NEW YORK, NY.- Claire Oliver Gallery announces debut solo exhibition in New York City of Bahamian artist Gio Swaby. Both Sides of the Sun is comprised of more than 20 new works that range from life-scale threaded line works, created entirely from thread without pre-drawn sketches, to small-scale intimate mixed-media textile portraits. Swaby’s work seeks to underscore joy and resilience while showcasing the beauty in imperfection and individuality as a counterpoint to the often politicized Black body.

“I consider my work to be love letters to Black women,” states Swaby. “My work operates within the context of understanding love as liberation, a healing and restorative force. These works celebrate personal style, resilience, strength, beauty, individuality and imperfections. They are a tribute to Black women and residue of the beautiful connections we’ve created. Being dispersed geographically, I thought of the sun as a connector between us – love radiating out like the sun.”

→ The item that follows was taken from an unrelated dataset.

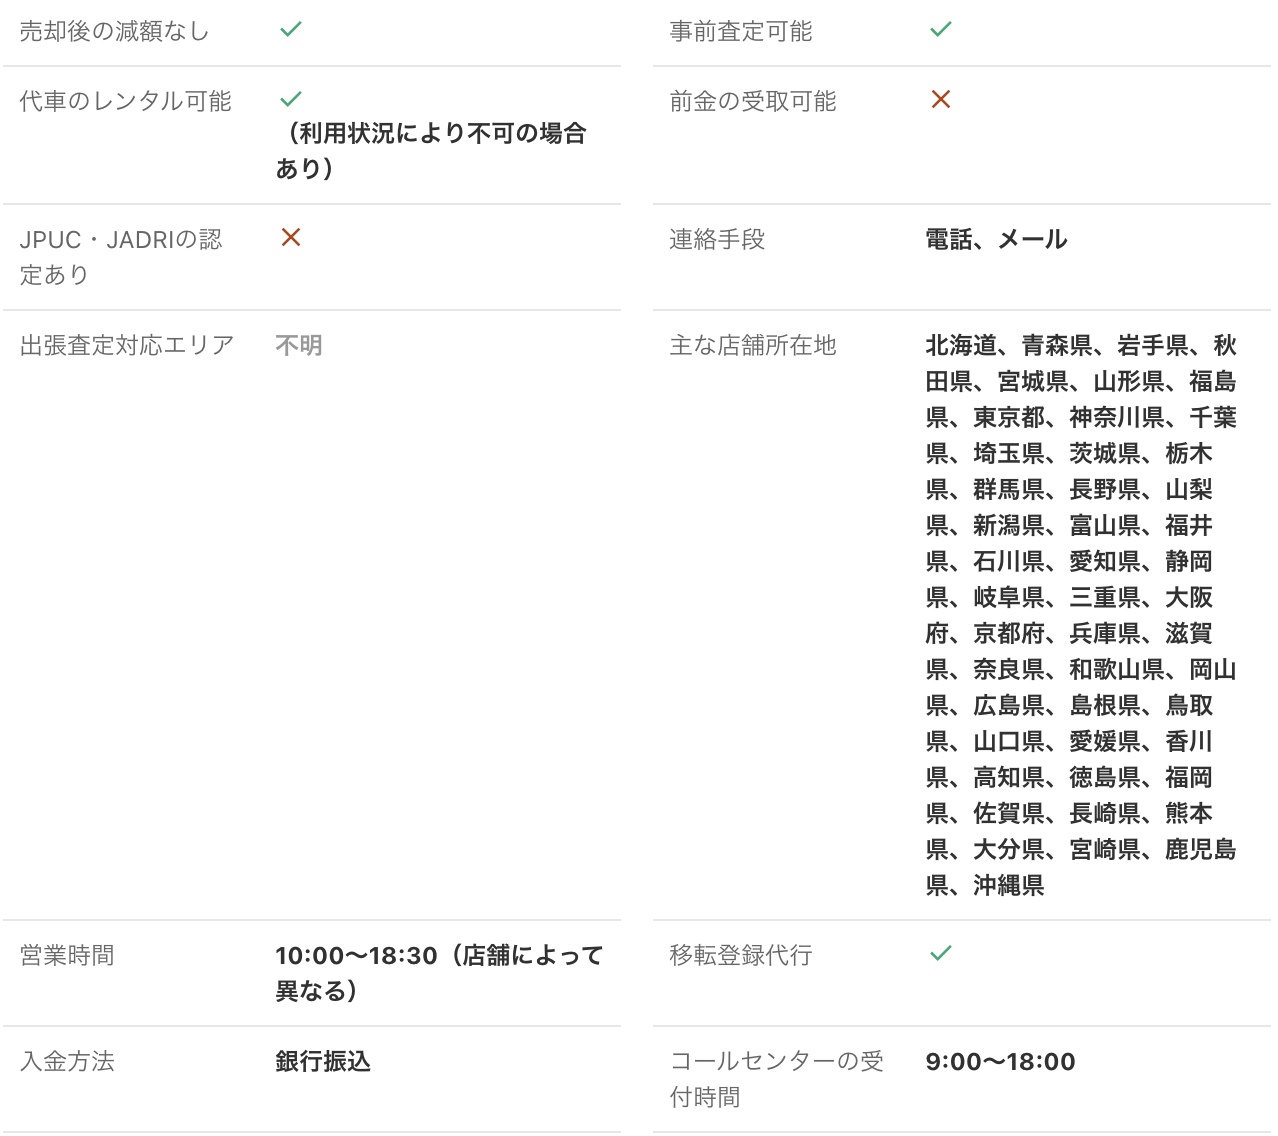Click the 電話、メール contact value

click(x=996, y=239)
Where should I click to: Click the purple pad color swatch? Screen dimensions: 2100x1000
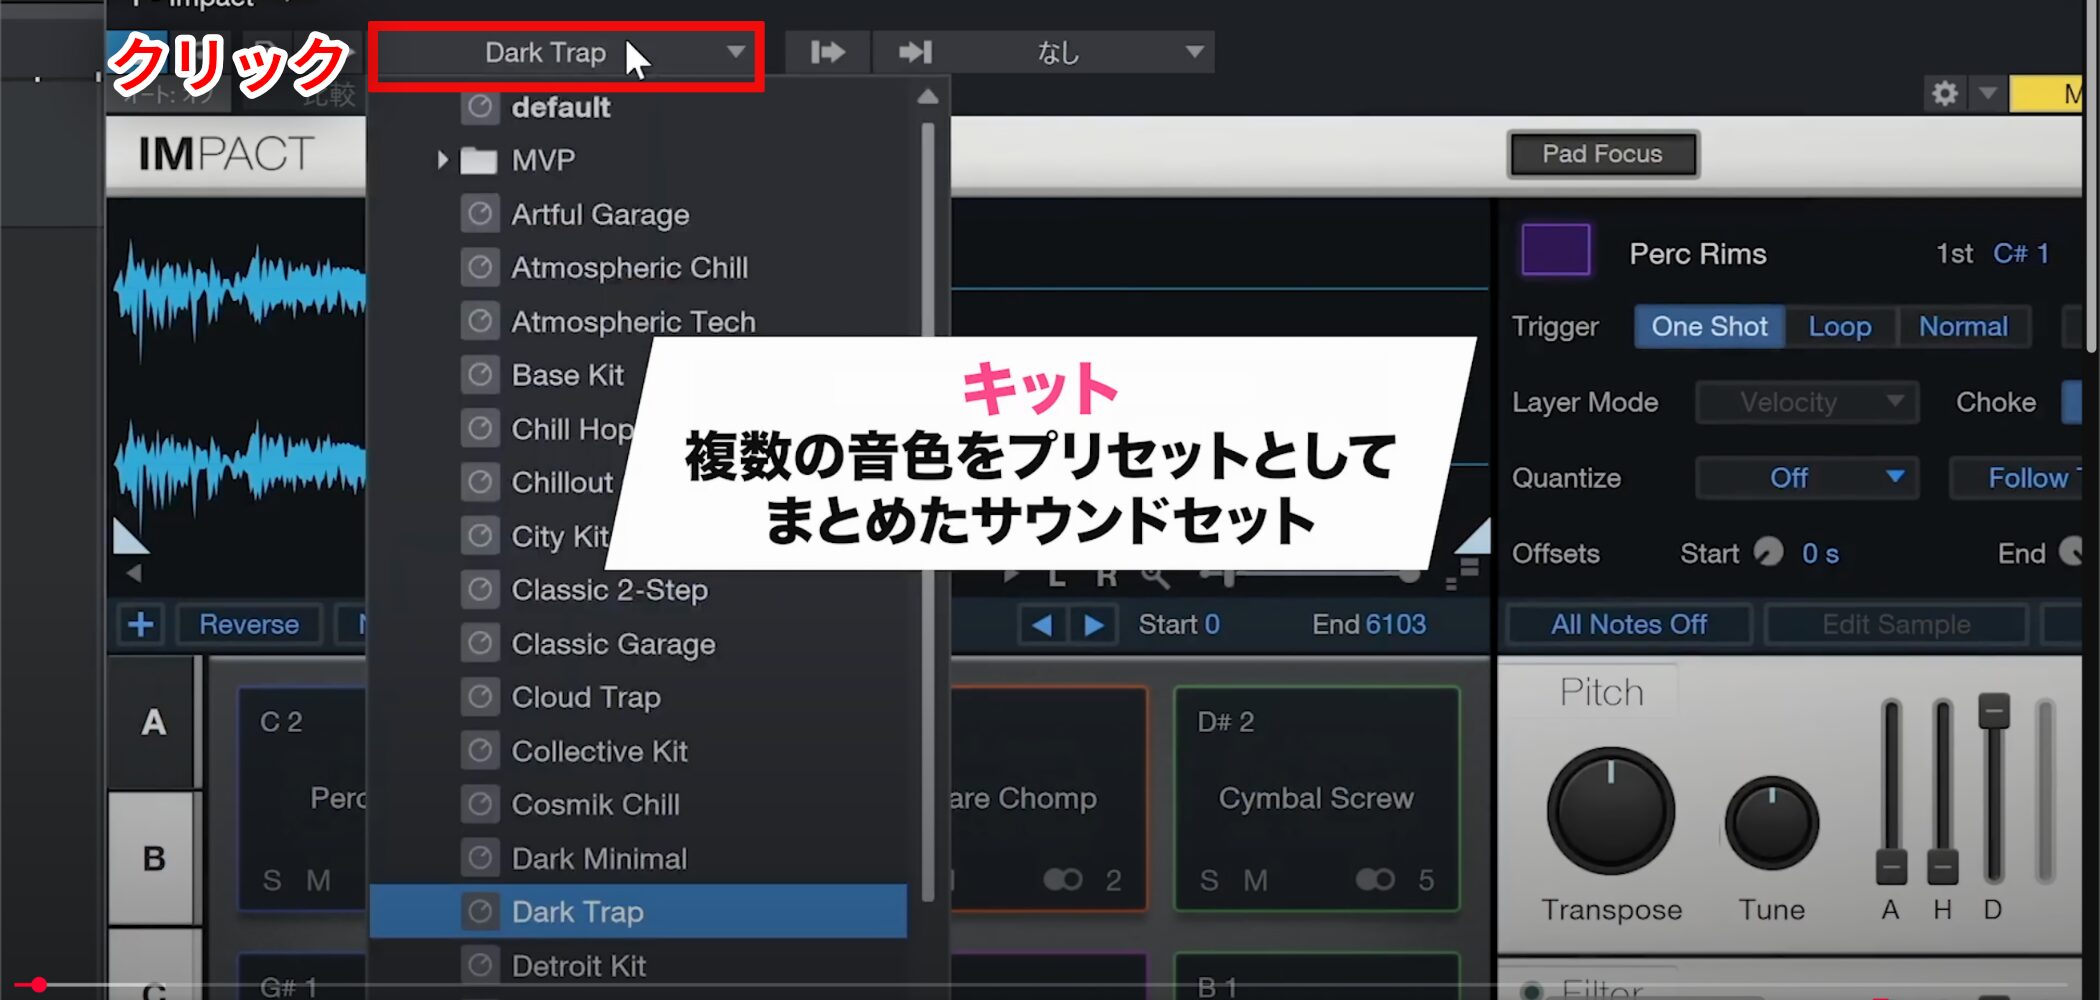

Ranging from life-scale black and white sewn line portraits to polychrome floral quilted works, Swaby is a multi-media textile artists whose figurative work explores the intersection of womanhood and Blackness: celebrating individuality and multiple ways of being rather than a flattened singular narrative.

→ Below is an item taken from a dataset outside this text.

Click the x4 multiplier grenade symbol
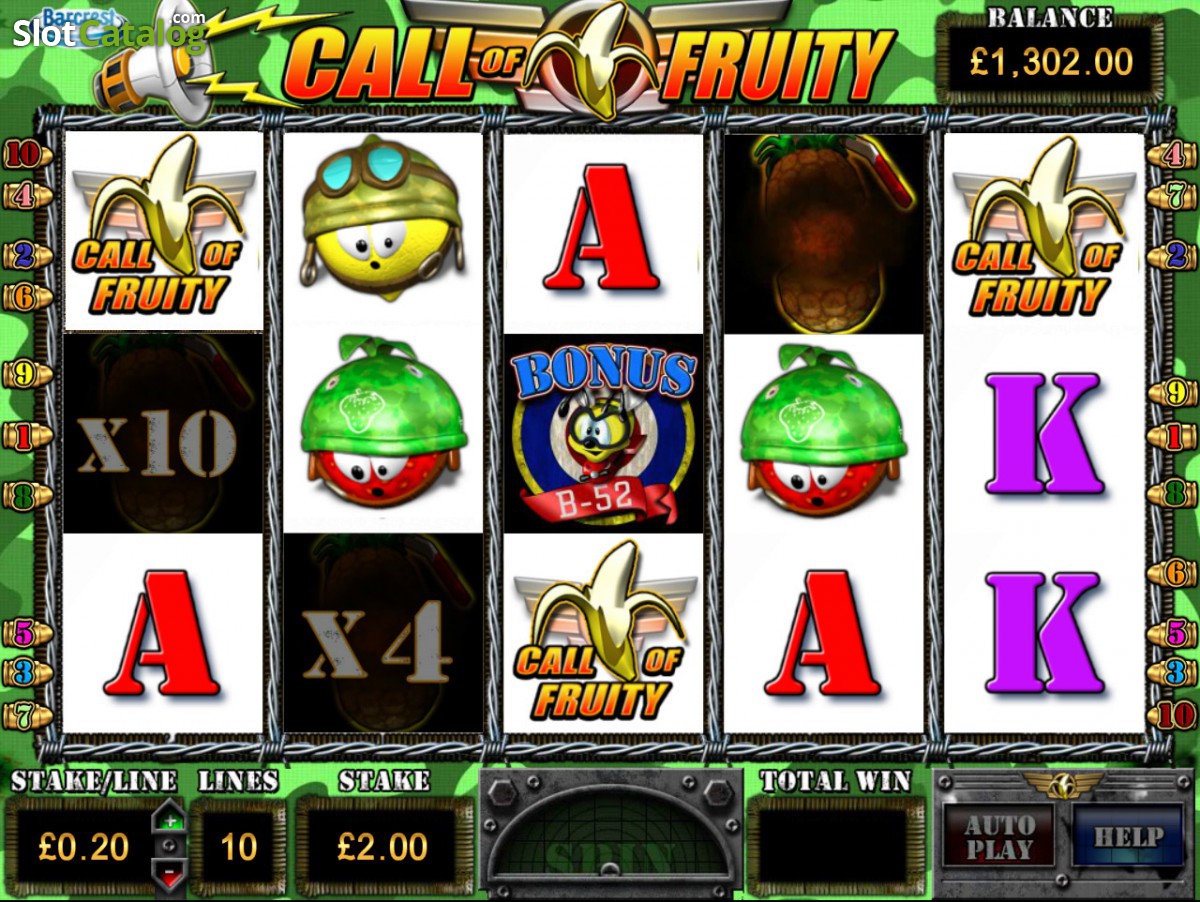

n her life-scale line sewn portraits, from the series Pretty Pretty, the viewer meets the gaze of the artwork that has been rendered on the reverse side of the canvas, fore fronting the beauty in imperfection. The process of stitching is laid bare, showcasing the knots and threads on the reverse side, which makes reference to the complexity of these individuals and shares a moment of vulnerability with the viewer. Swaby explores personal style as a tool of resistance; resisting being unseen and navigating the contradictory experience of invisibility and hypervisibility. This work also explores resistance through the gaze, navigating the power dynamics of looking and observation in public space and the ways in which Black bodies often become a spectacle. Nodding to activist and author bell hooks’s statement "there is power in looking," this series explores the concept of looking back as a moment of empowerment, a tool to subvert the white gaze.

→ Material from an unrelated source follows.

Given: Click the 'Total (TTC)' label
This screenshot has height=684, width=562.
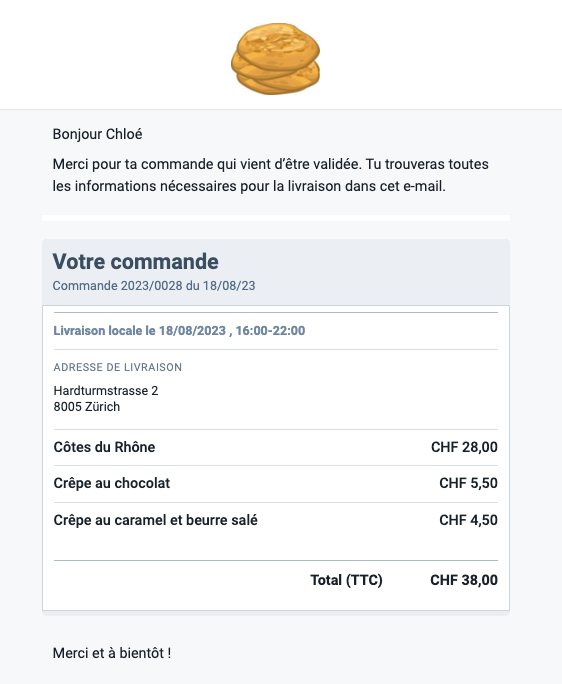Looking at the screenshot, I should click(x=346, y=580).
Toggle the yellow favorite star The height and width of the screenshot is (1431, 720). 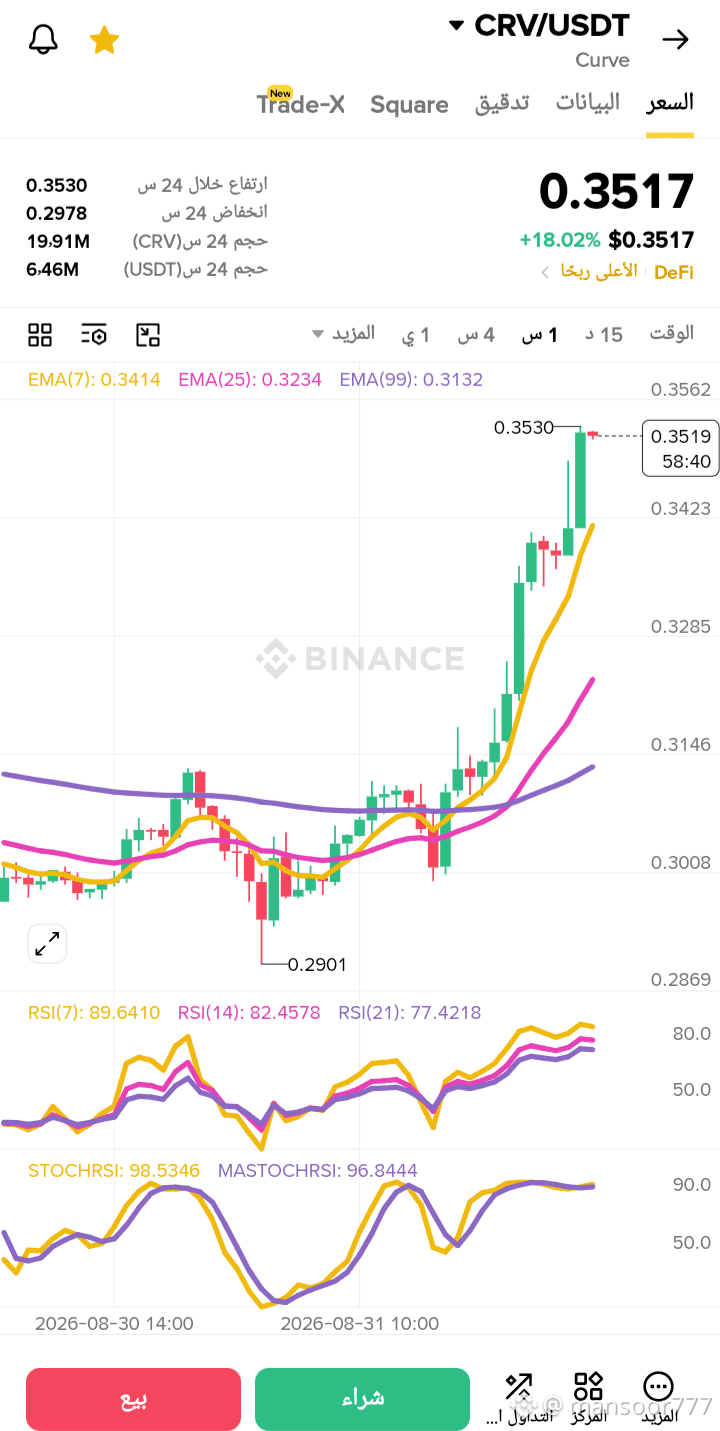(104, 40)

In her polychrome textile series Love Letters, Swaby creates intimate portraits of the black women who surround her, celebrating their individuality and reclaiming space through unapologetic self-expression. Imbuing her sitters with what the artist terms “Black joy,” Swaby aims to redefine the often politicized Black body that is so frequently linked to violence and trauma. In a rebuke of this narrative, Swaby’s work reinforces the multitudes of emotions, talents, preferences, and characteristics that form an individual. Swaby’s process begins with a photograph, capturing a moment of empowerment in her sitter that is the starting place for the work’s exploration.

Both Sides of The Sun will be on view April 10 – June 5, 2021

Swaby is a graduate of Emily Carr University of Art + Design in Vancouver, Canada. She is currently an MFA candidate at OCAD University in Toronto, where she currently resides.